Derek Mooney: Indefensible

at

From top Minister for Foreign Affairs Simon Coveney; Derek Mooney

After a decade of defence issues being pushed so far down the political agenda that you’d need a bathysphere and a decompression chamber to even spot them, they came roaring back up that agenda this week. With a vengeance.

Each day brought a new story. It started with the concern over the build up of Russian forces on the Ukrainian border and the not unconnected tumult over Russia’s plans to mount naval exercises in Ireland’s exclusive economic zone.

It then continued with the policy-making-on-the-hoof announcement by Taoiseach Micheál Martin and the Communications Minister Eamon Ryan that they plan to come up with a plan to close Cathal Brugha barracks and use it for housing.

This “plan” was quickly exposed as mere whim, when our part-time Defence Minister told the Dáil that while there would be a feasibility study, there definitely was “no predetermined outcome”, even if it is “…an issue on which the Minister, Deputy Eamon Ryan, has firm views”.

Regrettably, our Defence minister lacks Ryan’s capacity for firm views, even when it comes to commitments he made. The Women of Honour discovered this during a disappointing meeting with Coveney. Hopefully this morning’s engagement with An Taoiseach will be more productive.

Then, to finish off a week of difficult defence headlines, the front page of the Sunday Independent led with: Defence Forces admit they cannot meaningfully defend Ireland.  A story based on some extracts from the Commission on the Defence Forces draft report.

The one thread that connects all the above is the decade long denial of political attention to both the Defence Forces and defence policy. We see this in the way the story about the Russian military exercises emerged and played out.

It has long been the custom and practice for the Defence Forces Chief of Staff of the day to start off the year with a cup of tea and a sponge cake with the individual members of the diplomatic corps.

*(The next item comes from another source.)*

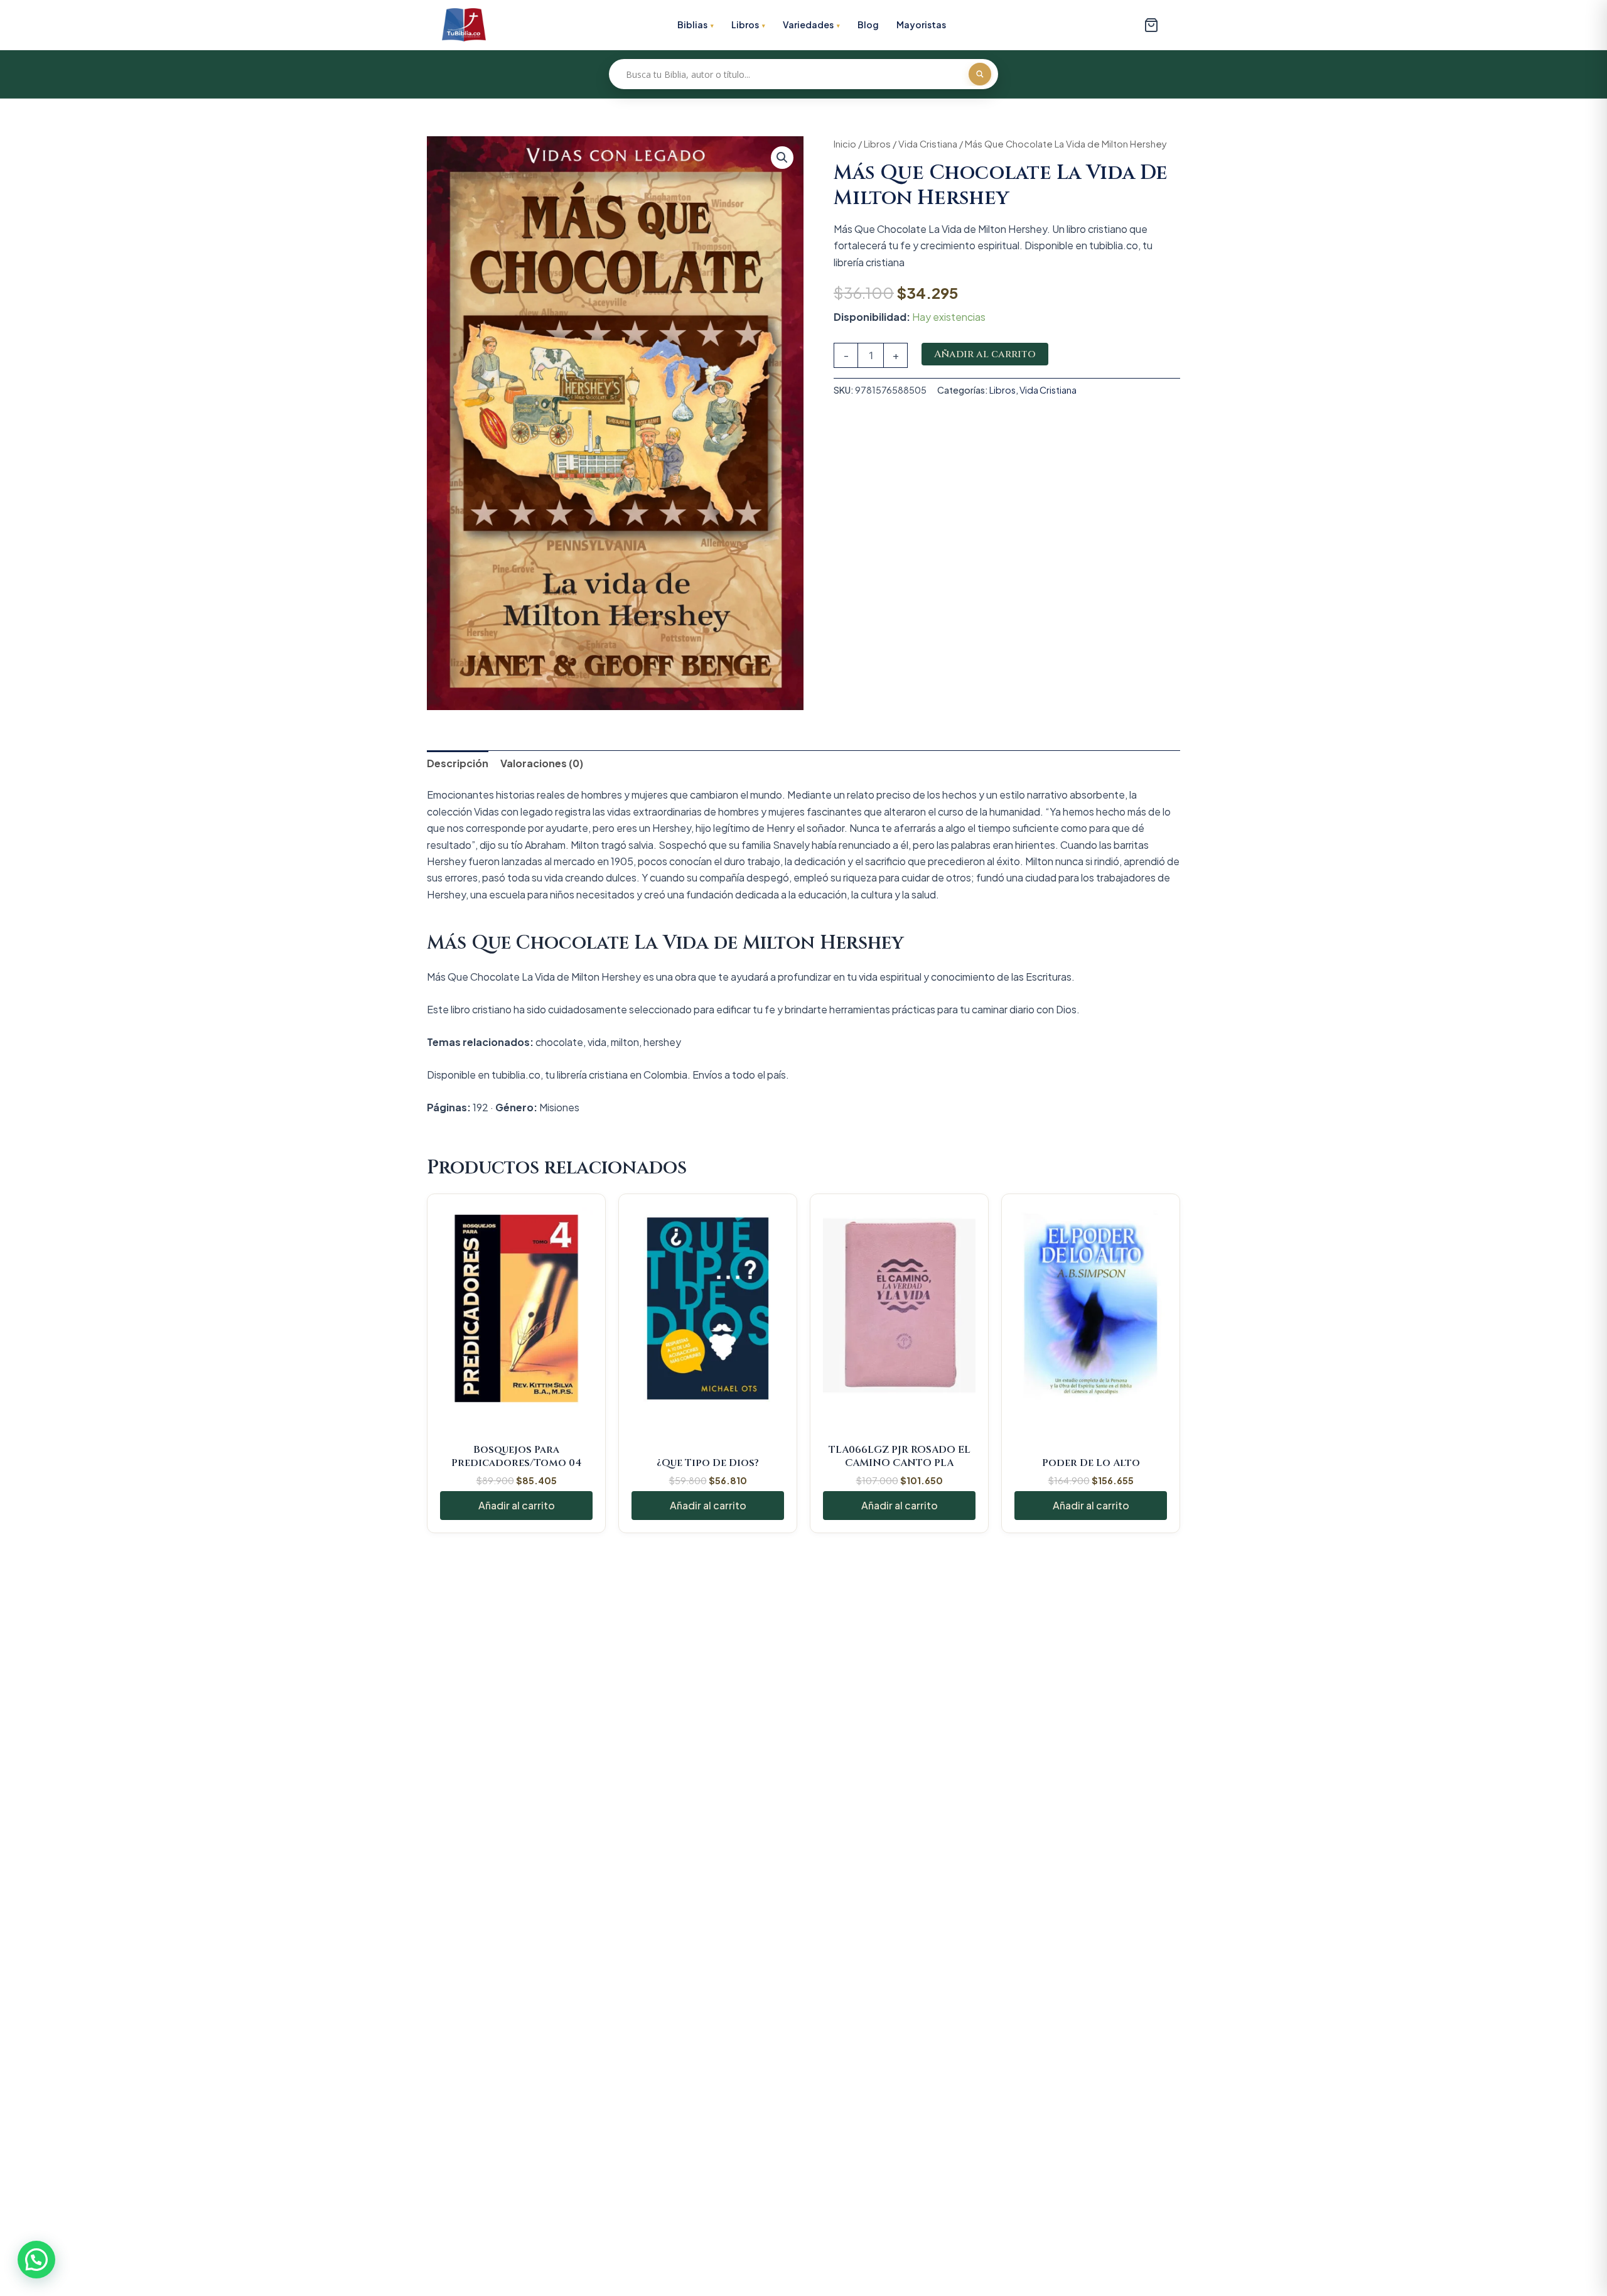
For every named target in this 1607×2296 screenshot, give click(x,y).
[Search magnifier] (980, 74)
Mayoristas (921, 24)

Even calling these encounters “meetings” is to overstate their significance. There were simple courtesies extended by the Defence Forces to the various Ambassadors based in Dublin. An opportunity to say hello and exchange pleasantries for a organisation that values its role in UN peacekeeping.

They are non-controversial engagements. They should still be. The fact that the Russian ambassador saw fit to widely publicise his meeting, tells you a great deal more about the Russian embassy’s “active measures” agenda here, than it does about the Chief of Staff

Simon Coveney has done almost four years as Defence Minister and is now on his third Chief of Staff. He knows about these courtesy calls at the Chief of Staff’s office at McKee Barracks, so there is no excuse for him telling theFine Gael parliamentary party meeting that he was “surprised”.

I have no doubt the Minister was embarrassed when the photo appeared online courtesy of the Russian Embassy’s Twitter account. I am certain that he was truly scarlet when his Fine Gael colleagues took him to task over it. That said, I bet he was not nearly as disconcerted as the Chief of Staff and his senior officers were when they saw it.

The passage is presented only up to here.